■ EXTRACT PROVIDED:

⟨

Ly de Angeles
| Ly de Angeles | |
|---|---|
| File:Ly de Angeles.jpgFile:Ly de Angeles.jpg | |
| Born | 20 December 1951 Sydney |
| 💼 Occupation | author, storyteller, seer |
| 🌐 Website | www.lydeangeles.com |
Ly de Angeles (born December 1951), author, storyteller (seanchaí), seer and mythographer.
Early life and education
De Angeles won her first writing competition in 1962 for Book Week of the Year, Australia.
Studying with the Independent Theatre in North Sydney, de Angeles directed stage and screen productions. Her first book was published in 1987. While raising her children she became a silversmith, and worked as a tarot consultant and author. She also trained in bodybuilding, nutrition and martial arts. She is a sensei of the Japanese martial art Iaido, registered in Victoria as Shizen-Enso Iaido.
De Angeles relocated from Byron Bay to Melbourne, to enter post-graduate research on writing and linguistics with Deakin University. Her memoir, Initiation, was published in 2016. She is an proponent of ecological language, myth, animist rewilding and environmental awareness.
Career
Through her work with Harper & Row she allied with author and editor Nevill Drury. He launched her career as an author in 1987 with her first book, The Way of the Goddess, published through Unity/Prism, UK, in 1987. This was followed in 1991 by The Way of Merlyn. Both books were imprints of Drury's publishing company, Prism, in Dorset, England. Both books were titled by him and were published under another surname.[citation needed] Several of her books are in Portuguese, Czech and Québécois.

⟩

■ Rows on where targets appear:
⟨

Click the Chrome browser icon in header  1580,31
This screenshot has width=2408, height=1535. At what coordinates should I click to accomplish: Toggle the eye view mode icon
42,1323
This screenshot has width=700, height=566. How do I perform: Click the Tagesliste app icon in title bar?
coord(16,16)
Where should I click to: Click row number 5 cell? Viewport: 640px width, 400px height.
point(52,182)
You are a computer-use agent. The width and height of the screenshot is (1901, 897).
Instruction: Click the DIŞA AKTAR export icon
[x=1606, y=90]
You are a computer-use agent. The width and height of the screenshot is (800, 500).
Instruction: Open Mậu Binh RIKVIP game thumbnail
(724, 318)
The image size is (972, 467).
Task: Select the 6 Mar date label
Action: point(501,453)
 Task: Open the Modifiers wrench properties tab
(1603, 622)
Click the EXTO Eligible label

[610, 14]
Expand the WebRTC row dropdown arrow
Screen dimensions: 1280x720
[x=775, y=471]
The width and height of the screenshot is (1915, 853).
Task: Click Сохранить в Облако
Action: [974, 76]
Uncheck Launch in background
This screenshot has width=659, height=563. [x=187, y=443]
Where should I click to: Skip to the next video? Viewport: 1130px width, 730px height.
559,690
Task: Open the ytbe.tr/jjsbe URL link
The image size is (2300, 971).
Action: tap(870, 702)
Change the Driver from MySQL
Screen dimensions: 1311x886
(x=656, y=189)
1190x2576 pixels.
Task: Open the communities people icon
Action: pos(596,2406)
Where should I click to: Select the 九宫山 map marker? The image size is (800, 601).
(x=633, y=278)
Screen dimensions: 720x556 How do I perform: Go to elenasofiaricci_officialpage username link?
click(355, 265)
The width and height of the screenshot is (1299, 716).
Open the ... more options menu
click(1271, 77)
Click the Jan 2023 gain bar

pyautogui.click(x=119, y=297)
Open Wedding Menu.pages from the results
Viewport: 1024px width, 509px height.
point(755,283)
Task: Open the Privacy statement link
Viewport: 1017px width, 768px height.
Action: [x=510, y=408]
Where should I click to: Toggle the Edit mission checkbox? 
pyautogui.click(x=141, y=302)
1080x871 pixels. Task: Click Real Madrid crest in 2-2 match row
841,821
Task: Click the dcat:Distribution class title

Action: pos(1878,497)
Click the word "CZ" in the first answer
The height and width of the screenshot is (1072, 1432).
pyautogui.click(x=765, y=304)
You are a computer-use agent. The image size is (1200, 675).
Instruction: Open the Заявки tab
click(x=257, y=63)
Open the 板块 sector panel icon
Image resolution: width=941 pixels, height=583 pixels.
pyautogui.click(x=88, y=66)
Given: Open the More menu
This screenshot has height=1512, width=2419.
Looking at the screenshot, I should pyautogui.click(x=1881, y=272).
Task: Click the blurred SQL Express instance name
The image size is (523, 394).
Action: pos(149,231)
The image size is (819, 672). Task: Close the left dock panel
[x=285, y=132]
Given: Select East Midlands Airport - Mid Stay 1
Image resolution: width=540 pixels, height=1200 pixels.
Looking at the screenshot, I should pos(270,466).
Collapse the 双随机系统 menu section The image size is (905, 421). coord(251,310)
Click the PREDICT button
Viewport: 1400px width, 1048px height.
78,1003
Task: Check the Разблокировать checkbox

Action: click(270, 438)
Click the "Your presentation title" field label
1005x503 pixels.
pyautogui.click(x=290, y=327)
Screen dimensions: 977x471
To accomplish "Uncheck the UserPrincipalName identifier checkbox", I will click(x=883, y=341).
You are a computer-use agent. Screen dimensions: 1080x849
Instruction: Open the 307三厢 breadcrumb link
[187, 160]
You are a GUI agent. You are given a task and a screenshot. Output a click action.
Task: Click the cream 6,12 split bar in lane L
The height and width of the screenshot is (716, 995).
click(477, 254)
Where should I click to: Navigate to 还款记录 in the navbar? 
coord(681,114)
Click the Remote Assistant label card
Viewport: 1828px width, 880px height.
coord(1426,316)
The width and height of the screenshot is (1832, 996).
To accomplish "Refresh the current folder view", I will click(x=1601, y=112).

⟩

■ WHAT YOU NEED TO DO:
A: In the Ly de Angeles biography, what is the title of her first book?
B: Return, word for word, the part of the Ly de Angeles biography that begins at "De Angeles relocated" and stops after "Czech and Québécois.".

■ ANSWERS BELOW:
A: The Way of the Goddess

B:
De Angeles relocated from Byron Bay to Melbourne, to enter post-graduate research on writing and linguistics with Deakin University. Her memoir, Initiation, was published in 2016. She is an proponent of ecological language, myth, animist rewilding and environmental awareness.
Career
Through her work with Harper & Row she allied with author and editor Nevill Drury. He launched her career as an author in 1987 with her first book, The Way of the Goddess, published through Unity/Prism, UK, in 1987. This was followed in 1991 by The Way of Merlyn. Both books were imprints of Drury's publishing company, Prism, in Dorset, England. Both books were titled by him and were published under another surname.[citation needed] Several of her books are in Portuguese, Czech and Québécois.